Im kommenden Jahr 2019 ist Martin Kohlmann seit 20 Jahren Mitglied des Chemnitzer Stadtrates. 1999 startete er als Einzelkämpfer und hat sein Profil seither kaum verändert. Was Kohlmann vor 20 Jahren schon im Stadtrat prophezeite, ist längst eingetreten: Durch einen immer weiter steigenden Zuzug von Fremden ist Chemnitz zu einem Hotspot von Gewalt und Kriminalität geworden. Politik und Medien schauen tatenlos zu und verunglimpfen alle, die das Eigene verteidigen.
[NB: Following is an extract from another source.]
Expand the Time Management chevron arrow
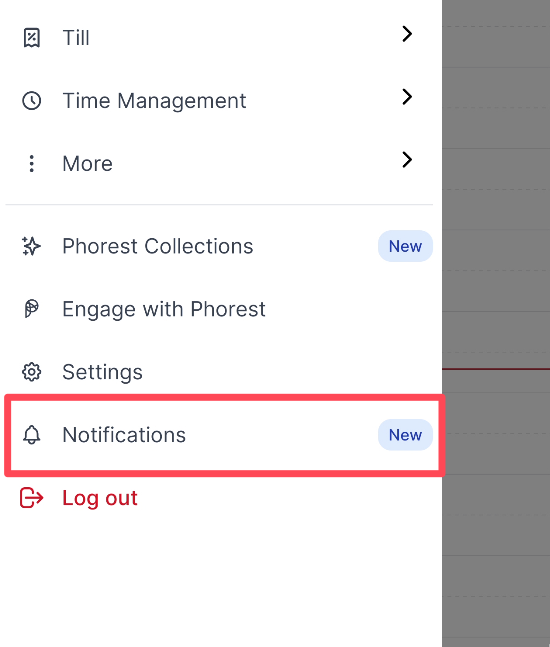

Keiner hätte, noch vor wenigen Monaten, ahnen können, welche erdrutschartigen Veränderungen der Mord an Daniel Hillig mit sich bringen würde. Was Chemnitz in diesem Herbst erlebt hat, war einzigartig, ein historischer Moment, der weltweit wahrgenommen wurde. CHEMNITZ ist zu einem Begriff geworden, dem Inbegriff dafür, daß es noch möglich ist, Widerstand gegen den historisch einmaligen Austausch der deutschen Bevölkerung zu leisten.

Chemnitz ist aber vor allem zum Inbegriff dafür geworden, was es für den EINZELNEN bedeutet, Widerstand zu leisten. Noch nie war der staatliche und mediale Druck nach 1989 so groß wie im Herbst 2018. Nicht nur Hans Georg Maaßen spürte, was es bedeutet, öffentlich die Wahrheit zu sagen. Hunderte wurden erst vor wenigen Tagen Opfer der „Soko Chemnitz“, verloren Freunde, Bekannte oder gar ihren Arbeitsplatz.

Und dennoch: Der Chemnitzer Herbst hat gezeigt, daß die Botschaft von PRO CHEMNITZ weit, sehr weit über die Grenzen unserer Stadt gehört wurde. Das macht Hoffnung. Und das ist vor allem der Verdienst von Martin Kohlmann, der wie kein zweiter zum Gesicht dieses Widerstandes geworden ist, mit allen positiven, aber vor allem negativen Begleiterscheinungen.

Wer wäre selbst bereit, ein solches Opfer zu bringen?